Exercise =
Retype each record shown below, leaving every character as it is.
§ §
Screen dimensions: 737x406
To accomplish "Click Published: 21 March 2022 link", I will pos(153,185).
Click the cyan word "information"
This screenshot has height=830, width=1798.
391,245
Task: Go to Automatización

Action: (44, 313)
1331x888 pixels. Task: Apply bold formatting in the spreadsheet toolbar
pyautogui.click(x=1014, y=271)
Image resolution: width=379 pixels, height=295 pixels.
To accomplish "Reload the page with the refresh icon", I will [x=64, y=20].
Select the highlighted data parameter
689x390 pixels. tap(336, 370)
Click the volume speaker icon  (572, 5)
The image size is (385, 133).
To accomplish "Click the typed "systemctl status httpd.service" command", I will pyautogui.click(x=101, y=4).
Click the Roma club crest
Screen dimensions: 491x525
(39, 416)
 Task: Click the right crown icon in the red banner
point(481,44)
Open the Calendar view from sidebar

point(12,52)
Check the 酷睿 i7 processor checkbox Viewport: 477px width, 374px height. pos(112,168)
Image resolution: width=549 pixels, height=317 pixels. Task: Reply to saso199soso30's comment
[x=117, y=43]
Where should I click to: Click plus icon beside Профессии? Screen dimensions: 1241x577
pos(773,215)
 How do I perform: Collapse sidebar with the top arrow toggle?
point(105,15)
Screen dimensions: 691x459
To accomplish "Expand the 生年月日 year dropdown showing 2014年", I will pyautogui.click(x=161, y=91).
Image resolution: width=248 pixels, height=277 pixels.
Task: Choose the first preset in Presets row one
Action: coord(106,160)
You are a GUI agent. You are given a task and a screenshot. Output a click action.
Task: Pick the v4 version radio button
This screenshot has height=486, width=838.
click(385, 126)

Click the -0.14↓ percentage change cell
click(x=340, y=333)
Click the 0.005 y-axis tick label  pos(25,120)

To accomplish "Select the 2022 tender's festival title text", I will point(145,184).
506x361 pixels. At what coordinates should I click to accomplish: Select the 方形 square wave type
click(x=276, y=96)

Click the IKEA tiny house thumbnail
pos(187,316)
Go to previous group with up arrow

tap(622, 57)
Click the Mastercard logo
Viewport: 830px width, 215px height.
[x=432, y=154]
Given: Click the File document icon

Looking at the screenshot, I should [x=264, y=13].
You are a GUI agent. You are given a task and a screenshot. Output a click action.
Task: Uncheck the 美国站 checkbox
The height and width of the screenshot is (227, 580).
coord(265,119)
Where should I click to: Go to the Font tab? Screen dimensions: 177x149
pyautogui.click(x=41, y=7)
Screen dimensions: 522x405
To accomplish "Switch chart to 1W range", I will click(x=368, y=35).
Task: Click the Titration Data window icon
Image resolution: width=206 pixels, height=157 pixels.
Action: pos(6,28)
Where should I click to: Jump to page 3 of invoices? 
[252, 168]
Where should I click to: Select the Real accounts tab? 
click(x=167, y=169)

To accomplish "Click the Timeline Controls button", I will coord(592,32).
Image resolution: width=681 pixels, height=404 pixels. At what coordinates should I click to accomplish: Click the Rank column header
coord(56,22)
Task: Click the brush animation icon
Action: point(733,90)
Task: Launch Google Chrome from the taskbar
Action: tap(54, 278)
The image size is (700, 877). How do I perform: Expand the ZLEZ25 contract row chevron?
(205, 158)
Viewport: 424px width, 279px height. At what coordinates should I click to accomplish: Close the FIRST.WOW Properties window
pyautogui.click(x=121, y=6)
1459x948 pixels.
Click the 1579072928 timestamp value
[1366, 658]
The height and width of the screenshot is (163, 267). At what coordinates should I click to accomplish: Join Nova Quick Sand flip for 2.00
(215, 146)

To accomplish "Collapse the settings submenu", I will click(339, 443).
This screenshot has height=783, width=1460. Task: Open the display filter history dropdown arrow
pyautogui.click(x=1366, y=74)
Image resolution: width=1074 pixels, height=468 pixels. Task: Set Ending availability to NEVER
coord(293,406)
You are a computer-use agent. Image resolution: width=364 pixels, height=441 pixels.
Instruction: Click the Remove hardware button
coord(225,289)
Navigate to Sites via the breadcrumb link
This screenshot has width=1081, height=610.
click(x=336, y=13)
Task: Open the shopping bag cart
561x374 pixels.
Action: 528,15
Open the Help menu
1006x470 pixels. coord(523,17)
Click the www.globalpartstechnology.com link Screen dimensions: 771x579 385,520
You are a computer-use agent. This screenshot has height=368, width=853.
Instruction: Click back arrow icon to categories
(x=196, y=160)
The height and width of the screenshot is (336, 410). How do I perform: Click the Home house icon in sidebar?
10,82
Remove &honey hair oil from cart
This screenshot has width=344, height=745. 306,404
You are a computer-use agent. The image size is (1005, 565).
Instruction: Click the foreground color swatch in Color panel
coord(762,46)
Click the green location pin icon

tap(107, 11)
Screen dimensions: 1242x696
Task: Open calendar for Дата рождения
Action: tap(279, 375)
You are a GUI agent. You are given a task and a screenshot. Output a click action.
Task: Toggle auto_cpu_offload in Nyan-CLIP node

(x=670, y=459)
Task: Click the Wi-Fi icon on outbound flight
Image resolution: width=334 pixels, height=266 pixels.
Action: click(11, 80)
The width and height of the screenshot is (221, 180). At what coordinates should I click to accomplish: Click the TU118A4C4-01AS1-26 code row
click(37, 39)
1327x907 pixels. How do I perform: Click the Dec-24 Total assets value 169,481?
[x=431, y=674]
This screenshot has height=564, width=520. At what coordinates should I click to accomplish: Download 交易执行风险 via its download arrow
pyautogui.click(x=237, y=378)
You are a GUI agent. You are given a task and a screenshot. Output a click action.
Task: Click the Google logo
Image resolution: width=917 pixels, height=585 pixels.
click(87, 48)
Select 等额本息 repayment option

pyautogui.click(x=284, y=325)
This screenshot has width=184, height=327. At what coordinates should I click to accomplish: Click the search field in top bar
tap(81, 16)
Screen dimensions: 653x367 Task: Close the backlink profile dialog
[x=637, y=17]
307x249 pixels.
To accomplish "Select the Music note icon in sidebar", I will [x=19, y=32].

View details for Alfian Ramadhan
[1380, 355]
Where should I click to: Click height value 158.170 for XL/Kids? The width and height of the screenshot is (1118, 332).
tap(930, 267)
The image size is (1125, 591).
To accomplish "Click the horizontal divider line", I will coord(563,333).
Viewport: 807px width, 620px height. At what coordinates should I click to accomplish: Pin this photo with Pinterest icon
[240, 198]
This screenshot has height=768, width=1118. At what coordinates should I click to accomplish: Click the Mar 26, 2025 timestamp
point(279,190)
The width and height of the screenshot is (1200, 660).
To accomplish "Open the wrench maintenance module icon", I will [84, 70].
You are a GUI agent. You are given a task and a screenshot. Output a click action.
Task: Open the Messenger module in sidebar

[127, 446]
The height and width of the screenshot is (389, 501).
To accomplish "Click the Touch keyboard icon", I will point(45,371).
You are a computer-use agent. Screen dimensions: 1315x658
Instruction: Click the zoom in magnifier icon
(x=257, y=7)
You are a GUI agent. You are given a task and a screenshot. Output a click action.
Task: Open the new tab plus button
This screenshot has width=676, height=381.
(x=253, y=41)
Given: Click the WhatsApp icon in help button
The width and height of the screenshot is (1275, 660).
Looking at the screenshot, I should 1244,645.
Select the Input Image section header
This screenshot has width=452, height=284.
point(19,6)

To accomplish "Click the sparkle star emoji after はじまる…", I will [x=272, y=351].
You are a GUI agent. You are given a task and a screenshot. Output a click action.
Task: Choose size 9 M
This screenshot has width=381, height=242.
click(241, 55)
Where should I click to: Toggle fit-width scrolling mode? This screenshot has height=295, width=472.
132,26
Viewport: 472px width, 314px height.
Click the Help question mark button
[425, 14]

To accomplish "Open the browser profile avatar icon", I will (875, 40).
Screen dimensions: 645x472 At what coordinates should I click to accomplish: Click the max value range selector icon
§ §
Solved problem =
Screen dimensions: 737x406
To accomplish "Click Published: 21 March 2022 link", I will pos(153,185).
Click the cyan word "information"
This screenshot has height=830, width=1798.
391,245
Task: Go to Automatización

Action: (44, 313)
1331x888 pixels. Task: Apply bold formatting in the spreadsheet toolbar
pyautogui.click(x=1014, y=271)
Image resolution: width=379 pixels, height=295 pixels.
To accomplish "Reload the page with the refresh icon", I will [x=64, y=20].
Select the highlighted data parameter
689x390 pixels. tap(336, 370)
Click the volume speaker icon  (572, 5)
The image size is (385, 133).
To accomplish "Click the typed "systemctl status httpd.service" command", I will pyautogui.click(x=101, y=4).
Click the Roma club crest
Screen dimensions: 491x525
(39, 416)
 Task: Click the right crown icon in the red banner
point(481,44)
Open the Calendar view from sidebar

point(12,52)
Check the 酷睿 i7 processor checkbox Viewport: 477px width, 374px height. pos(112,168)
Image resolution: width=549 pixels, height=317 pixels. Task: Reply to saso199soso30's comment
[x=117, y=43]
Where should I click to: Click plus icon beside Профессии? Screen dimensions: 1241x577
pos(773,215)
 How do I perform: Collapse sidebar with the top arrow toggle?
point(105,15)
Screen dimensions: 691x459
To accomplish "Expand the 生年月日 year dropdown showing 2014年", I will pyautogui.click(x=161, y=91).
Image resolution: width=248 pixels, height=277 pixels.
Task: Choose the first preset in Presets row one
Action: coord(106,160)
You are a GUI agent. You are given a task and a screenshot. Output a click action.
Task: Pick the v4 version radio button
This screenshot has height=486, width=838.
click(385, 126)

Click the -0.14↓ percentage change cell
click(x=340, y=333)
Click the 0.005 y-axis tick label  pos(25,120)

To accomplish "Select the 2022 tender's festival title text", I will point(145,184).
506x361 pixels. At what coordinates should I click to accomplish: Select the 方形 square wave type
click(x=276, y=96)

Click the IKEA tiny house thumbnail
pos(187,316)
Go to previous group with up arrow

tap(622, 57)
Click the Mastercard logo
Viewport: 830px width, 215px height.
[x=432, y=154]
Given: Click the File document icon

Looking at the screenshot, I should [x=264, y=13].
You are a GUI agent. You are given a task and a screenshot. Output a click action.
Task: Uncheck the 美国站 checkbox
The height and width of the screenshot is (227, 580).
coord(265,119)
Where should I click to: Go to the Font tab? Screen dimensions: 177x149
pyautogui.click(x=41, y=7)
Screen dimensions: 522x405
To accomplish "Switch chart to 1W range", I will click(x=368, y=35).
Task: Click the Titration Data window icon
Image resolution: width=206 pixels, height=157 pixels.
Action: pos(6,28)
Where should I click to: Jump to page 3 of invoices? 
[252, 168]
Where should I click to: Select the Real accounts tab? 
click(x=167, y=169)

To accomplish "Click the Timeline Controls button", I will coord(592,32).
Image resolution: width=681 pixels, height=404 pixels. At what coordinates should I click to accomplish: Click the Rank column header
coord(56,22)
Task: Click the brush animation icon
Action: point(733,90)
Task: Launch Google Chrome from the taskbar
Action: tap(54, 278)
The image size is (700, 877). How do I perform: Expand the ZLEZ25 contract row chevron?
(205, 158)
Viewport: 424px width, 279px height. At what coordinates should I click to accomplish: Close the FIRST.WOW Properties window
pyautogui.click(x=121, y=6)
1459x948 pixels.
Click the 1579072928 timestamp value
[1366, 658]
The height and width of the screenshot is (163, 267). At what coordinates should I click to accomplish: Join Nova Quick Sand flip for 2.00
(215, 146)

To accomplish "Collapse the settings submenu", I will click(339, 443).
This screenshot has height=783, width=1460. Task: Open the display filter history dropdown arrow
pyautogui.click(x=1366, y=74)
Image resolution: width=1074 pixels, height=468 pixels. Task: Set Ending availability to NEVER
coord(293,406)
You are a computer-use agent. Image resolution: width=364 pixels, height=441 pixels.
Instruction: Click the Remove hardware button
coord(225,289)
Navigate to Sites via the breadcrumb link
This screenshot has width=1081, height=610.
click(x=336, y=13)
Task: Open the shopping bag cart
561x374 pixels.
Action: 528,15
Open the Help menu
1006x470 pixels. coord(523,17)
Click the www.globalpartstechnology.com link Screen dimensions: 771x579 385,520
You are a computer-use agent. This screenshot has height=368, width=853.
Instruction: Click back arrow icon to categories
(x=196, y=160)
The height and width of the screenshot is (336, 410). How do I perform: Click the Home house icon in sidebar?
10,82
Remove &honey hair oil from cart
This screenshot has width=344, height=745. 306,404
You are a computer-use agent. The image size is (1005, 565).
Instruction: Click the foreground color swatch in Color panel
coord(762,46)
Click the green location pin icon

tap(107, 11)
Screen dimensions: 1242x696
Task: Open calendar for Дата рождения
Action: tap(279, 375)
You are a GUI agent. You are given a task and a screenshot. Output a click action.
Task: Toggle auto_cpu_offload in Nyan-CLIP node

(x=670, y=459)
Task: Click the Wi-Fi icon on outbound flight
Image resolution: width=334 pixels, height=266 pixels.
Action: click(11, 80)
The width and height of the screenshot is (221, 180). At what coordinates should I click to accomplish: Click the TU118A4C4-01AS1-26 code row
click(37, 39)
1327x907 pixels. How do I perform: Click the Dec-24 Total assets value 169,481?
[x=431, y=674]
This screenshot has height=564, width=520. At what coordinates should I click to accomplish: Download 交易执行风险 via its download arrow
pyautogui.click(x=237, y=378)
You are a GUI agent. You are given a task and a screenshot. Output a click action.
Task: Click the Google logo
Image resolution: width=917 pixels, height=585 pixels.
click(87, 48)
Select 等额本息 repayment option

pyautogui.click(x=284, y=325)
This screenshot has width=184, height=327. At what coordinates should I click to accomplish: Click the search field in top bar
tap(81, 16)
Screen dimensions: 653x367 Task: Close the backlink profile dialog
[x=637, y=17]
307x249 pixels.
To accomplish "Select the Music note icon in sidebar", I will [x=19, y=32].

View details for Alfian Ramadhan
[1380, 355]
Where should I click to: Click height value 158.170 for XL/Kids? The width and height of the screenshot is (1118, 332).
tap(930, 267)
The image size is (1125, 591).
To accomplish "Click the horizontal divider line", I will coord(563,333).
Viewport: 807px width, 620px height. At what coordinates should I click to accomplish: Pin this photo with Pinterest icon
[240, 198]
This screenshot has height=768, width=1118. At what coordinates should I click to accomplish: Click the Mar 26, 2025 timestamp
point(279,190)
The width and height of the screenshot is (1200, 660).
To accomplish "Open the wrench maintenance module icon", I will [84, 70].
You are a GUI agent. You are given a task and a screenshot. Output a click action.
Task: Open the Messenger module in sidebar

[127, 446]
The height and width of the screenshot is (389, 501).
To accomplish "Click the Touch keyboard icon", I will point(45,371).
You are a computer-use agent. Screen dimensions: 1315x658
Instruction: Click the zoom in magnifier icon
(x=257, y=7)
You are a GUI agent. You are given a task and a screenshot. Output a click action.
Task: Open the new tab plus button
This screenshot has width=676, height=381.
(x=253, y=41)
Given: Click the WhatsApp icon in help button
The width and height of the screenshot is (1275, 660).
Looking at the screenshot, I should 1244,645.
Select the Input Image section header
This screenshot has width=452, height=284.
point(19,6)

To accomplish "Click the sparkle star emoji after はじまる…", I will [x=272, y=351].
You are a GUI agent. You are given a task and a screenshot. Output a click action.
Task: Choose size 9 M
This screenshot has width=381, height=242.
click(241, 55)
Where should I click to: Toggle fit-width scrolling mode? This screenshot has height=295, width=472.
132,26
Viewport: 472px width, 314px height.
Click the Help question mark button
[425, 14]

To accomplish "Open the browser profile avatar icon", I will (875, 40).
Screen dimensions: 645x472 At what coordinates should I click to accomplish: Click the max value range selector icon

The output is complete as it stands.